Yüzde 1 oyu olup olmadığı bile belirsiz bir partinin başkan adayının, nereye oturtulduğunun bir önemi yok ki, bunu irdeliyorsun, diyebilirsiniz..
Gençler için Saadet Partisi'nin önemi olmayabilir..
1974 yılında, öğretim yılının ortasında, koalisyon ortağı olur olmaz, İmam Hatip ortaokullarını açarak, dindarların dik duruş sergileyerek siyaseti nasıl yapabileceklerini gösteren Erbakan hocanın, o adımından yararlanan, o tarihte İmam Hatip ortaokulu birinci sınıf öğrencisi Ali İhsan Karahasanoğlu olarak..
"Erbakan hocamızın izindeyiz" diyen herkes, bizim için önemli..
Onun için de..
Yüzde 1 oyu da olsa..
Şimdilerde daha da aşağılara inmiş de olsa..
Onlara uyarı görevimizi yapmamız, bizim boynumuzun borcu..
CHP Genel Başkanı Kemal Kılıçdaroğlu'na kefil olan Saadet Partisi Genel Başkanı Temel Karamollaoğlu, koltuğu bırakmak üzere..
Yerine Mahmut Arıkan'ı uygun gördü..
Dikkat buyrun.. Alnı secdeli Tayyip Erdoğan seçimle cumhurbaşkanı koltuğuna oturduğu halde, onu diktatörlükle suçlayan Temel bey.

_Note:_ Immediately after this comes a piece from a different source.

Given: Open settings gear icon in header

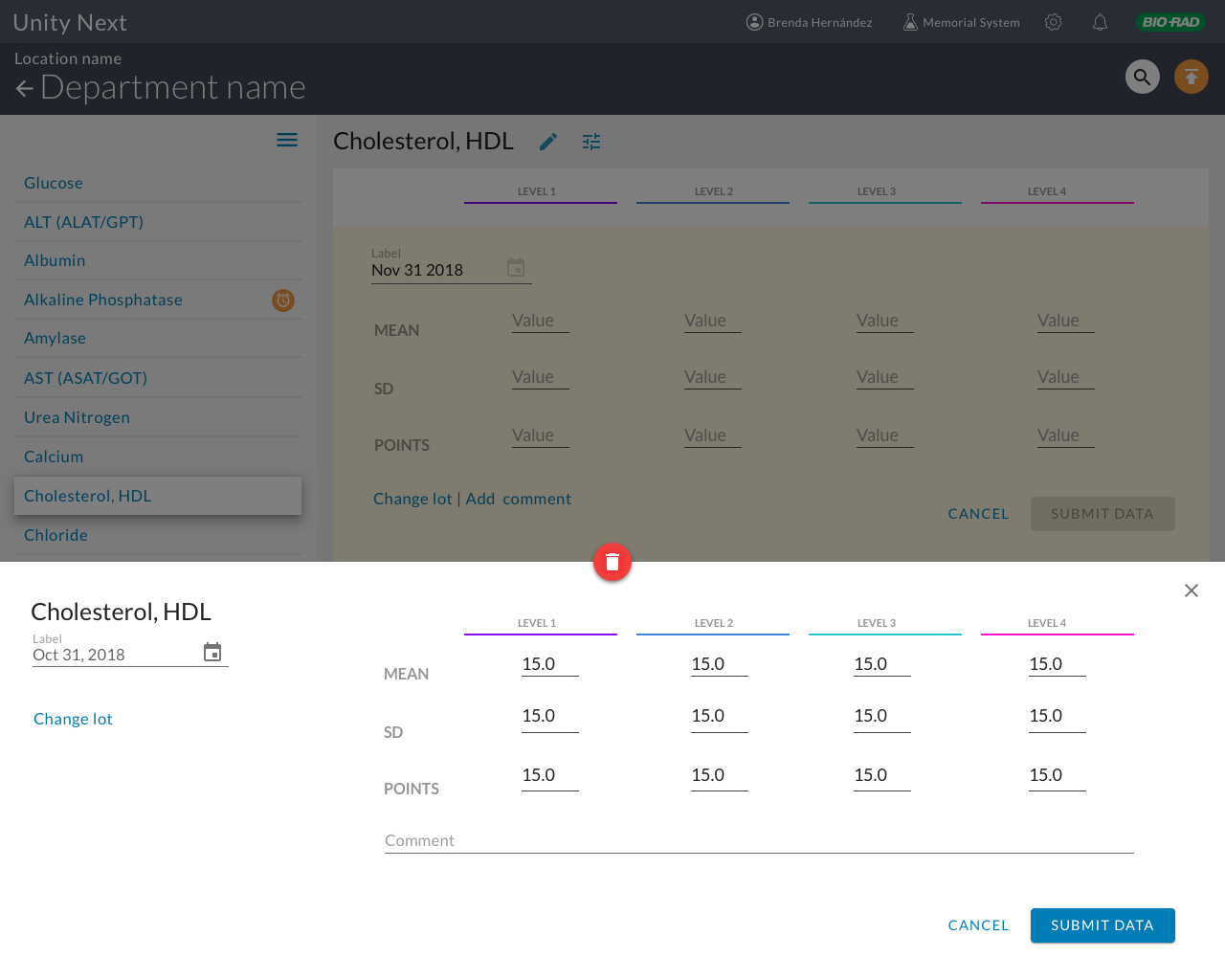Looking at the screenshot, I should (x=1053, y=22).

Kendi partisi içinde bile, genel başkan olmak için yeterli oyu almasından tereddüt ettiği Mahmut Arıkan'ı, kendi koltuğuna halef olarak seçti..
Onun için de, kongreyi ertelettirdi de ertelettirdi.

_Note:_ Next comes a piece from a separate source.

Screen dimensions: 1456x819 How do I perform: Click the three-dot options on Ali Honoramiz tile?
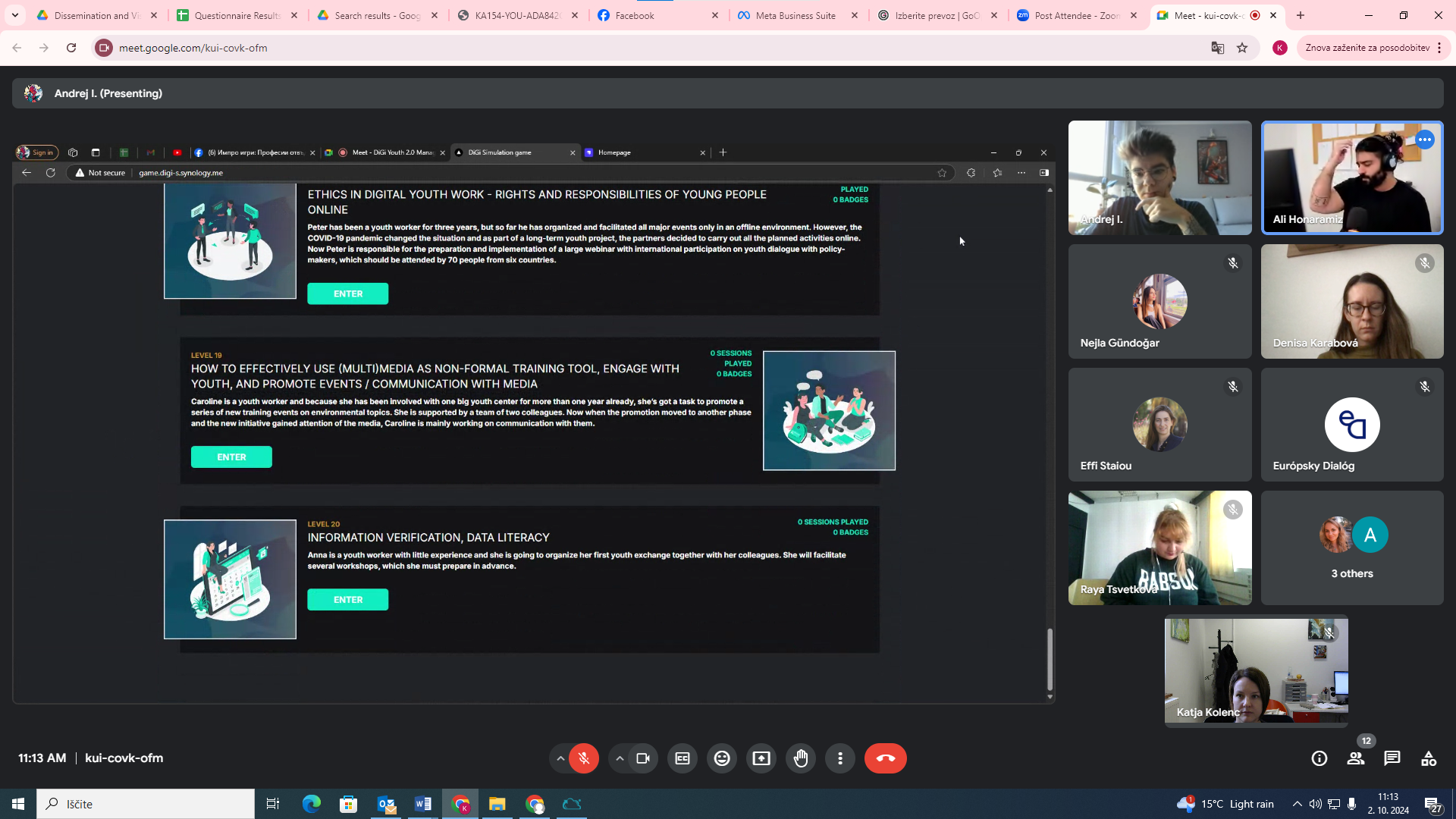point(1425,140)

O zaman siz diktatör olmuyor musunuz, Temel bey..
Bırakın, SP'yi delegeler kimi seçerse, o genel başkan olsun..
Genel başkanlık aslında hiç önemli değil..Mahmut Arıkan olsa ne olur, farklı bir isim olsa ne olur
Ama Temel beyin CHP'ye vagonluk ezikliği, kendisinden sonra koltuğuna layık gördüğü kişiye de bulaştırmış olmalı ki, Mahmut Arıkan önceki gün, hemen her gün dindarlara küfreden Cumhuriyet gazetesine ziyarette bulunmuş..
İlkelerinizden tavizde bulunmadan, herkesi ziyaret edebilirsiniz. Herkesle görüşebilirsiniz..
Ama ilkelerinizden tavizde bulunuyorsanız..
Riyakarlık yapıyorsanız..
Hele hele, size küfredenlere şirinlik yapıyorsanız..
Bize de "Yazıklar olsun size.. Dindarların yüzkarasısınız" demek düşer..
Bunu hakkediyor mu, Mahmut Arıkan..
Takdir sizin..
Cumhuriyet gazetesini ziyaret etmiş..
Ve şunları söylemiş..
Söylemedi ise, ziyarette bulunduğu gazeteye sitem etsin, bana değil..
"Medyadaki, gazetenizdeki sıkıntıları da biliyorum. İlkelerinizden taviz verdiğinizde çok daha kolay yapılabilir bu iş ama dik durarak bu ilkeleri muhafaza ediyorsunuz."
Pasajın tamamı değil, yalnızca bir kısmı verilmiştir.